Unerwartet

                                                                                                                                                                                                                   2019

 

 

 

Es war einer dieser Momente, in den ich Morgens viel zu spät für einen ambitionierten Fotografen aus den Federn kam. Den Tag zuvor prüfte ich noch die Wetterprognose und dachte bei mir, vielleicht kann ich morgen länger schlafen, denn die letzen Tage war ich schon sehr früh vor Sonnenaufgang unterwegs.

 

Ich drehte mich in meinem umgebauten Kombi um - und schaute noch ein Weile in die Ferne der sternklaren Nacht, während ich immer weiter mit meinen Gedanken davon schweifte und allmählich das Land der Träume erreichte.

Ich liebe es auf diese Art und Weise unterwegs zu sein - nicht immer wissend, was als nächste geschieht, ist ein Hauch von Abenteuer, das mich wieder und wieder auf denn Weg bringt - und manchmal unkomfortable Situationen auf Reisen entspannter annehmen lässt. Denn im eigenen Bett ist auch ganz schön!

 

Morgens dann mit einem halben Auge nach draußen schielend, entdeckte ich überall Nebel. Mich durchzuckte sofort dieses "Verdammt-Gefühl", was man bekommt, wenn man denkt, eine Gelegenheit verpasst zu haben.

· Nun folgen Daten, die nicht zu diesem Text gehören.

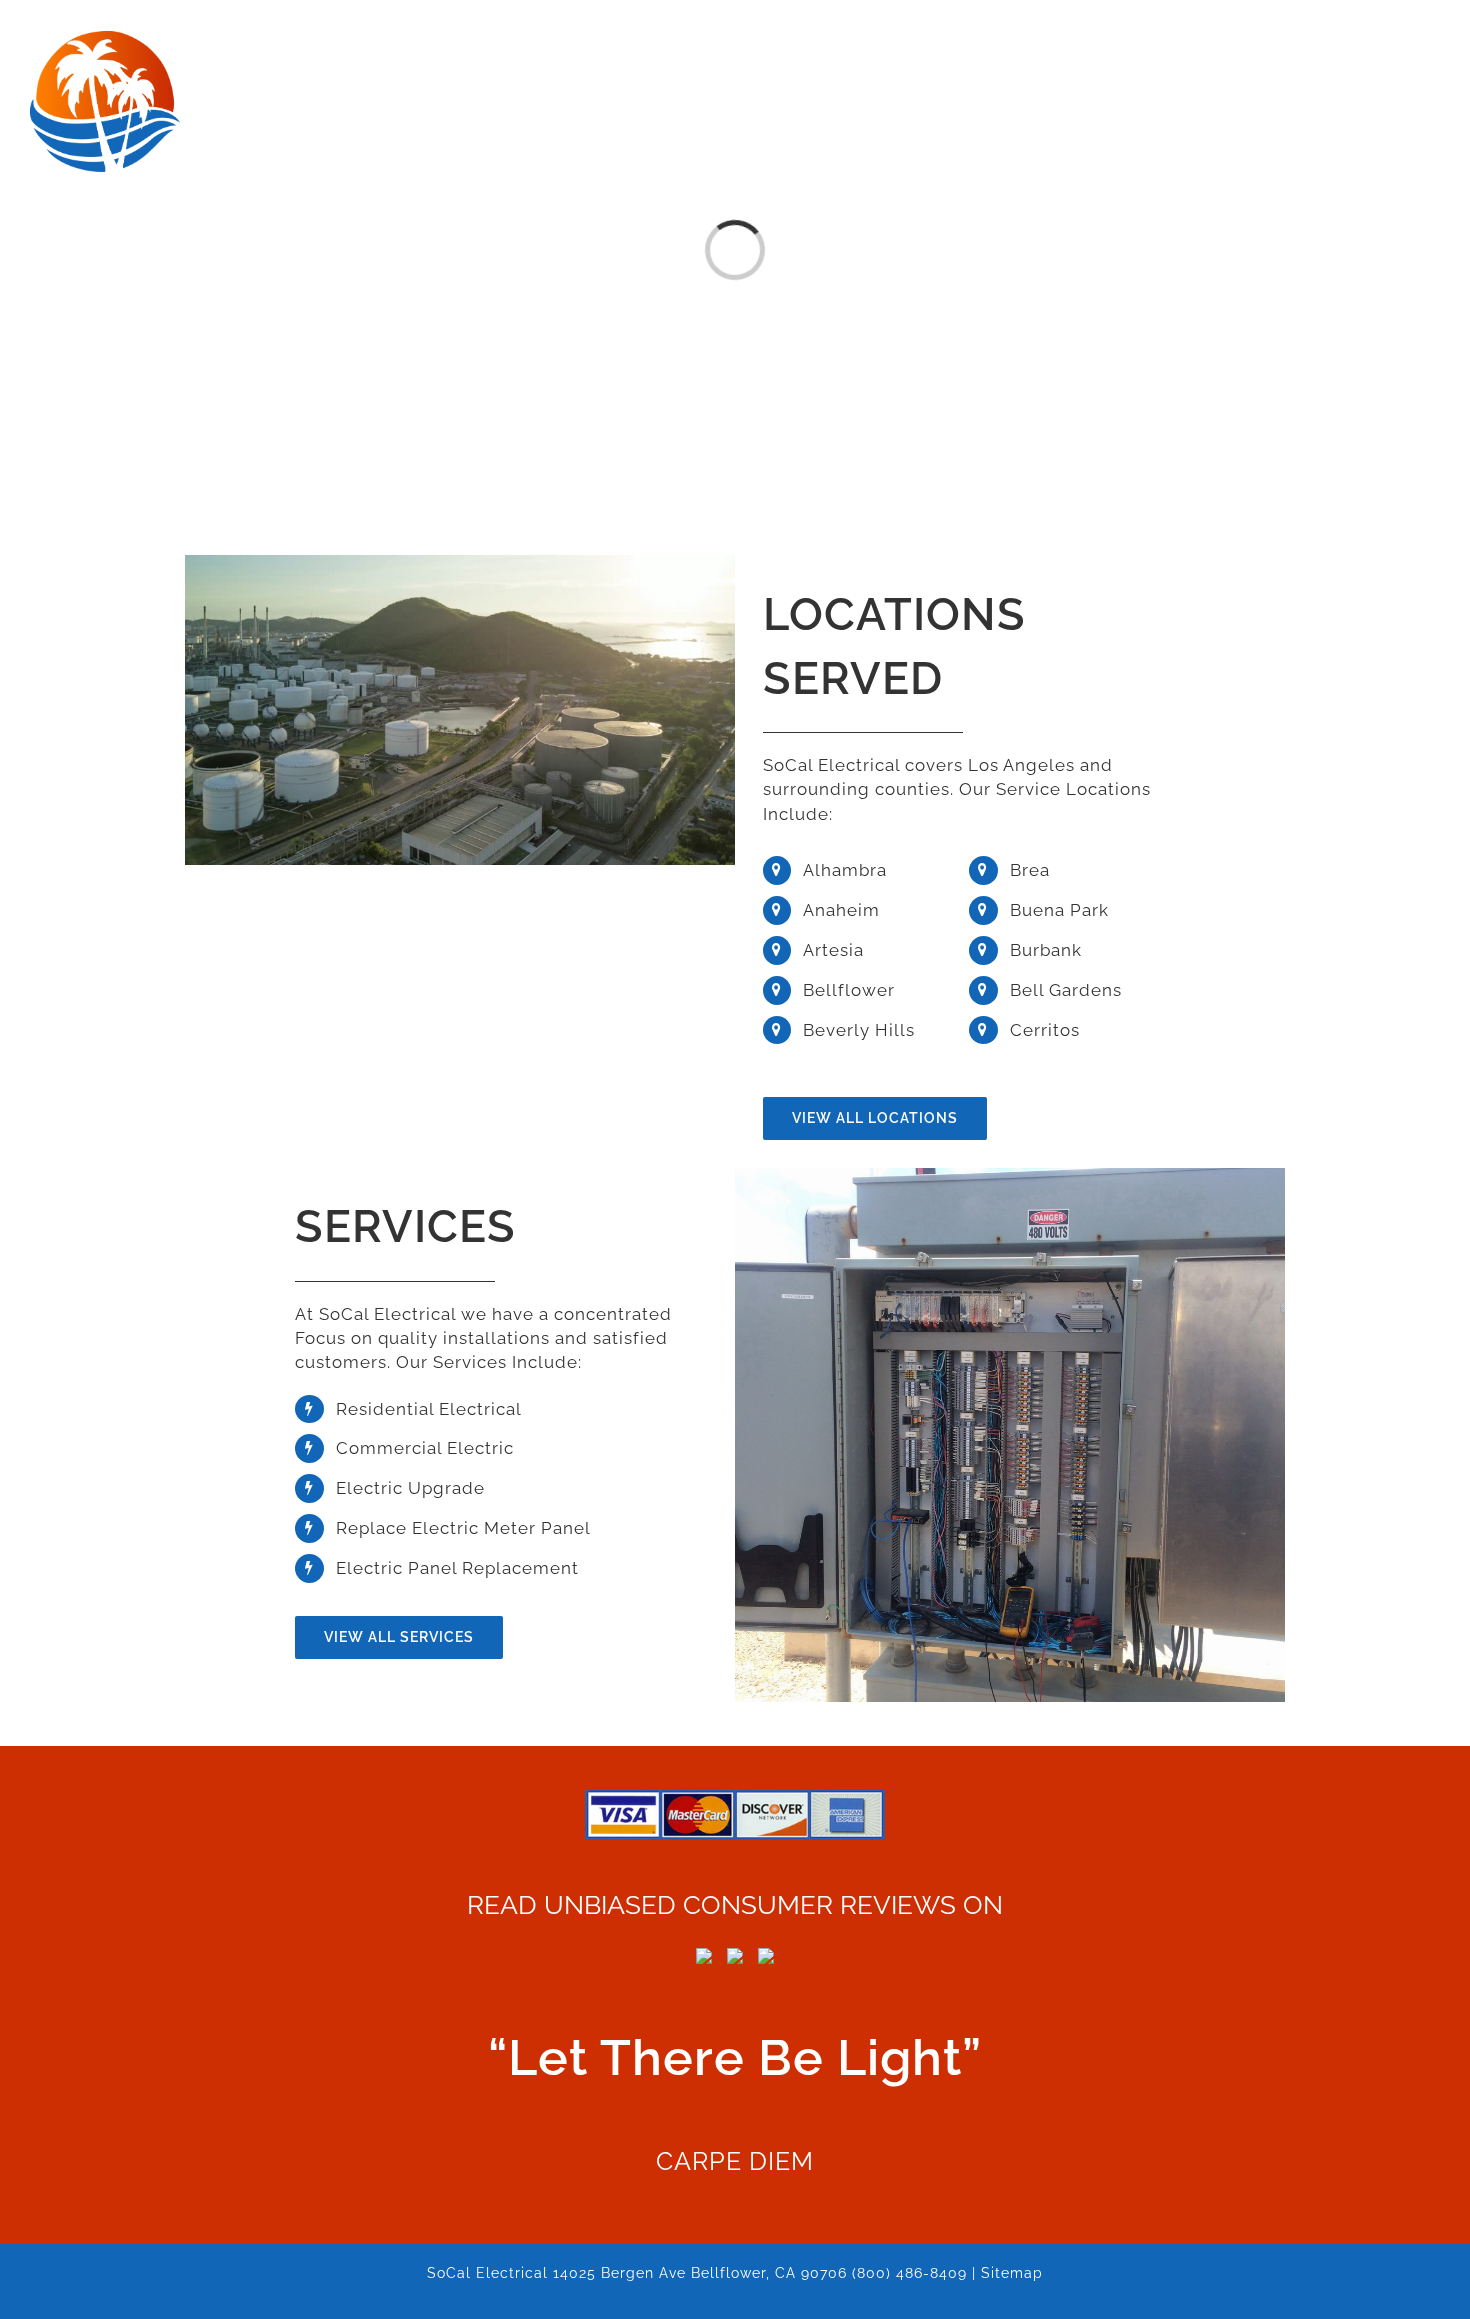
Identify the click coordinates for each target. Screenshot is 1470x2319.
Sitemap (1012, 2273)
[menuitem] (495, 41)
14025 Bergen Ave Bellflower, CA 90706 (700, 2273)
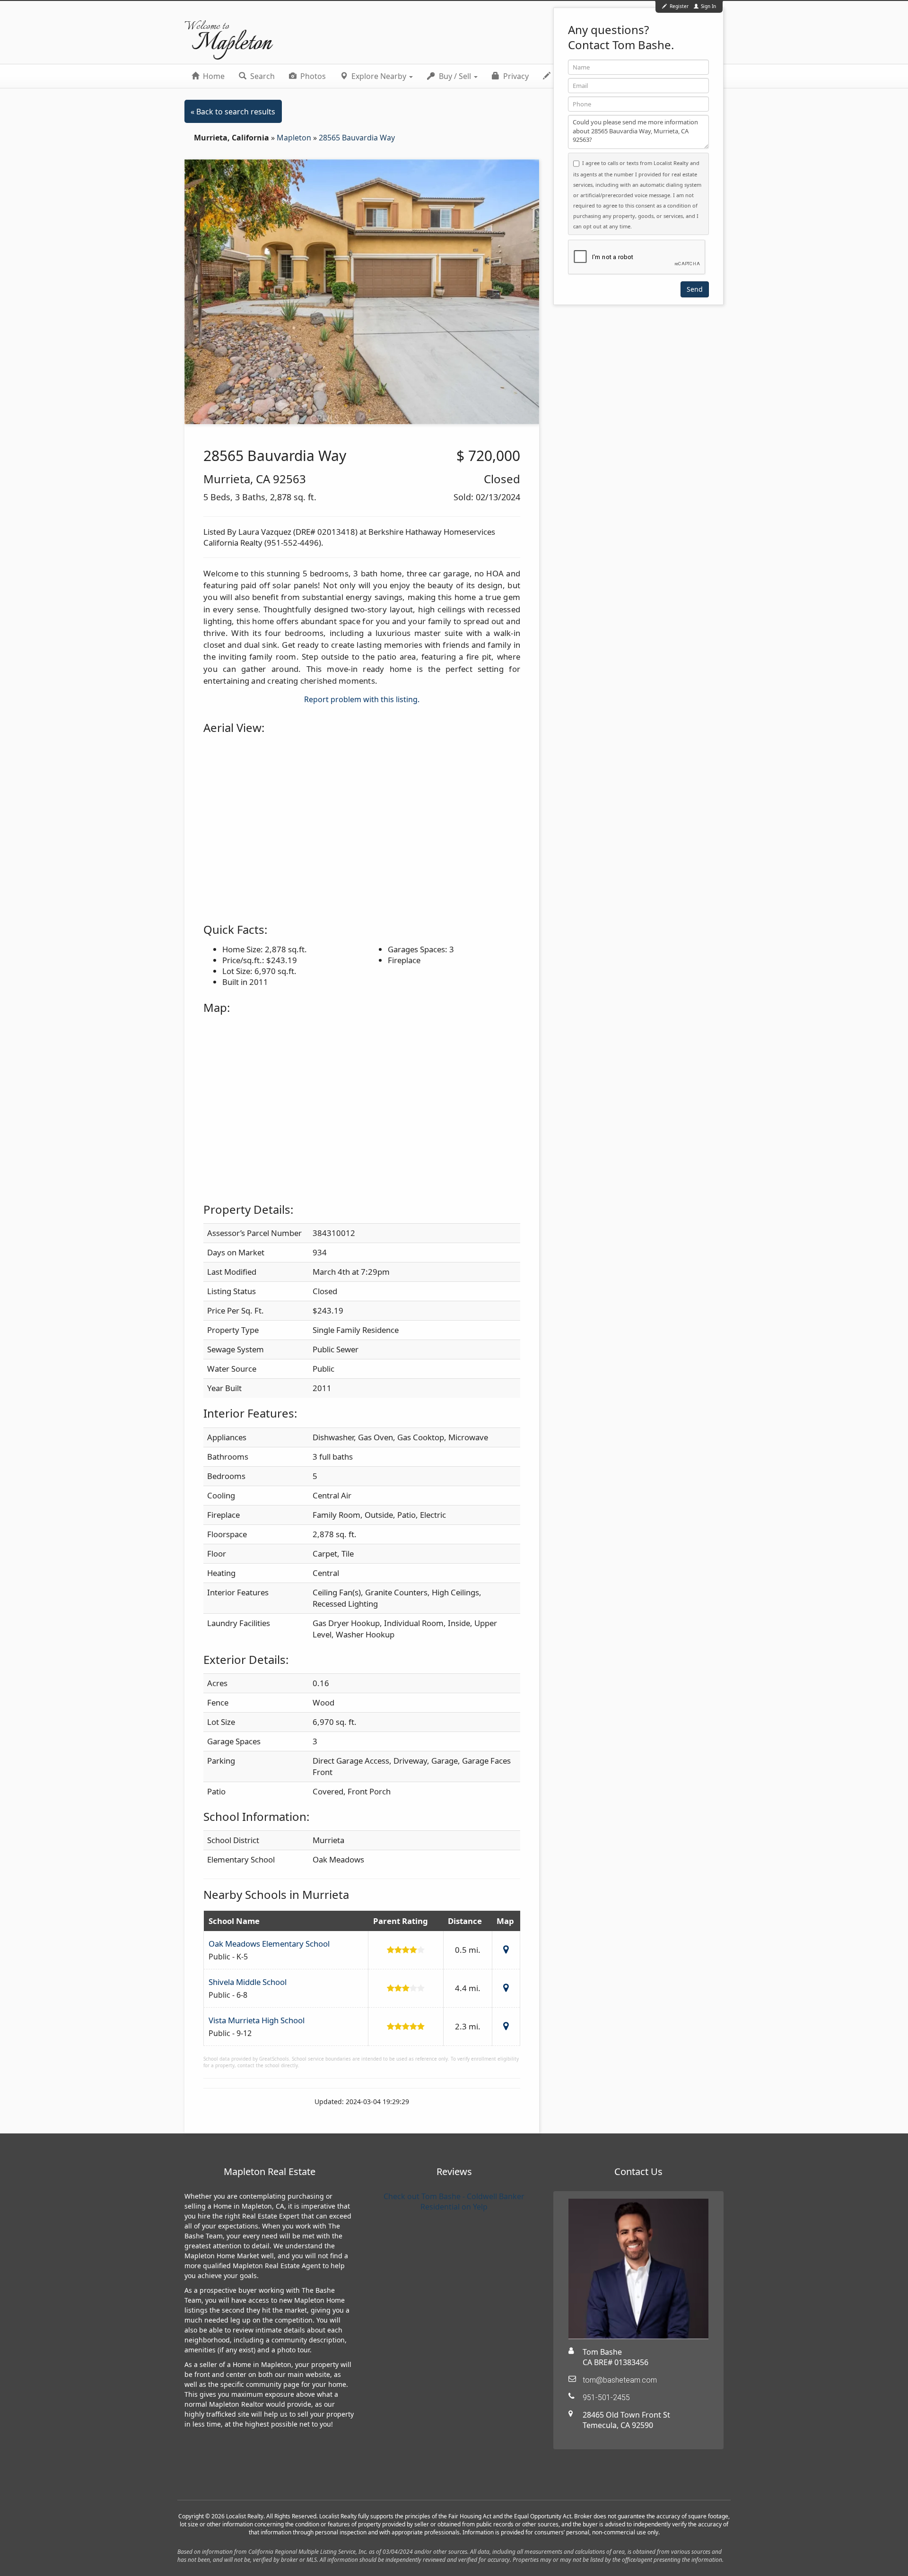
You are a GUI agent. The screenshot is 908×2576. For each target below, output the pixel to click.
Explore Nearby (378, 76)
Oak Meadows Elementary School (269, 1943)
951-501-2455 (606, 2397)
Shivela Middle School (248, 1981)
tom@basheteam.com (620, 2380)
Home (213, 76)
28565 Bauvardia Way (357, 137)
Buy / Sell (455, 76)
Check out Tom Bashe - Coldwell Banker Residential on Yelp (454, 2201)
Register (679, 6)
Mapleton (295, 137)
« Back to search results (233, 111)
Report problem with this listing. (361, 699)
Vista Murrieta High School (257, 2020)
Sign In (707, 6)
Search (261, 76)
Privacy (515, 76)
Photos (312, 76)
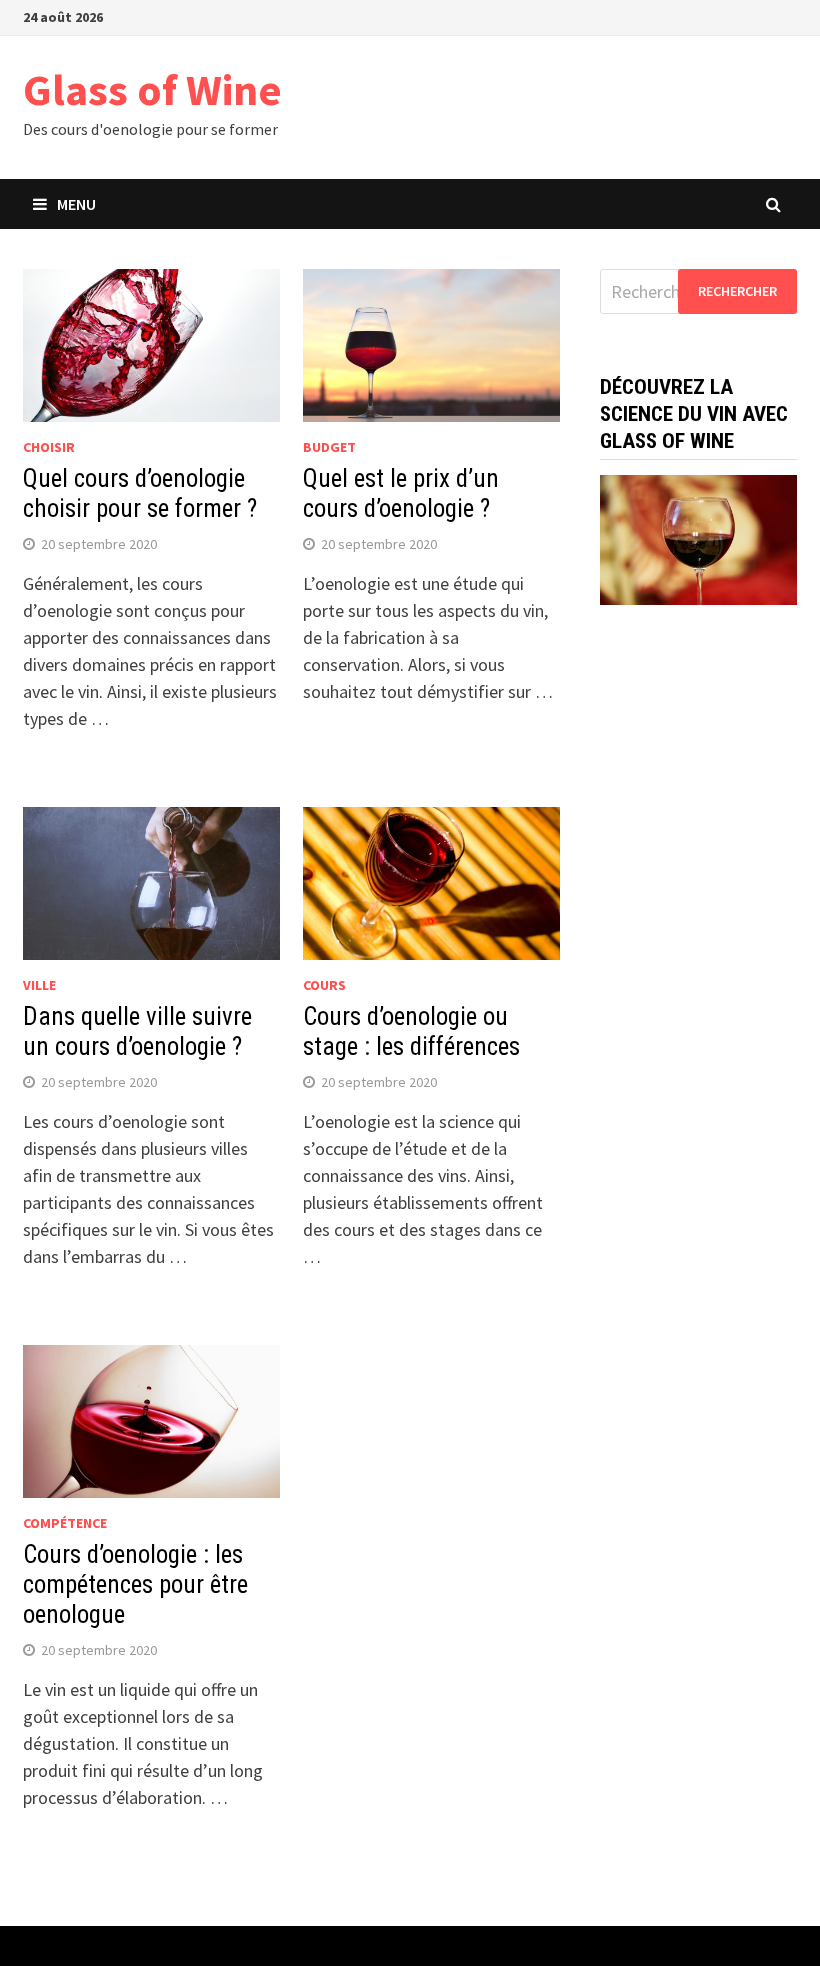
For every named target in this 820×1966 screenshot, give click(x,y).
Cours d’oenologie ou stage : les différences (411, 1031)
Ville (39, 985)
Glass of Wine (152, 89)
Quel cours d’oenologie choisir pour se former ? (140, 493)
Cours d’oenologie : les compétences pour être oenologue (135, 1584)
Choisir (49, 447)
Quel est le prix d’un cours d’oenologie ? (401, 493)
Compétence (65, 1523)
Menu (76, 204)
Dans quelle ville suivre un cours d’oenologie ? (137, 1031)
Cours (324, 985)
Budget (329, 447)
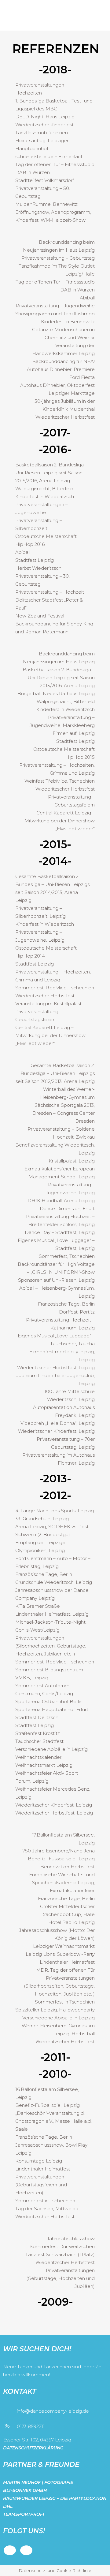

Ich atmete eine Banane und einen Müsli-Riegel ein und versuchte so schnell wie möglich, von meinem Standort an den Strand SPO zu gelangen.

Fotografisch mit Nebel arbeiten, ist etwas spannendes für mich. Allerdings, war es leider nicht vorauszusehen und brachte den Kreislauf direkt in Wallung. Da ich immer gut organisiert bin was mein Equipment angeht, konnte ich, angekommen am Parkplatz des Strandes, direkt in die Szenerie starten.

 

Der Nebel war sehr üppig und dicht - und brachte sehr interessante Impressionen hervor. So wanderte ich dann - denn Schrecken des Aufwachens langsam überwindend - Stunden den Strand auf und ab und schaute dem sich immer wieder lichtendenden und wiederkehrenden Nebel zu und versuchte, hier und da etwas zu gestalten. Durch die Bewegung des Nebels entsteht Kreativität gemischt mit Ideen die man irgendwann mal vor dem geistigen Auge gesehen hat.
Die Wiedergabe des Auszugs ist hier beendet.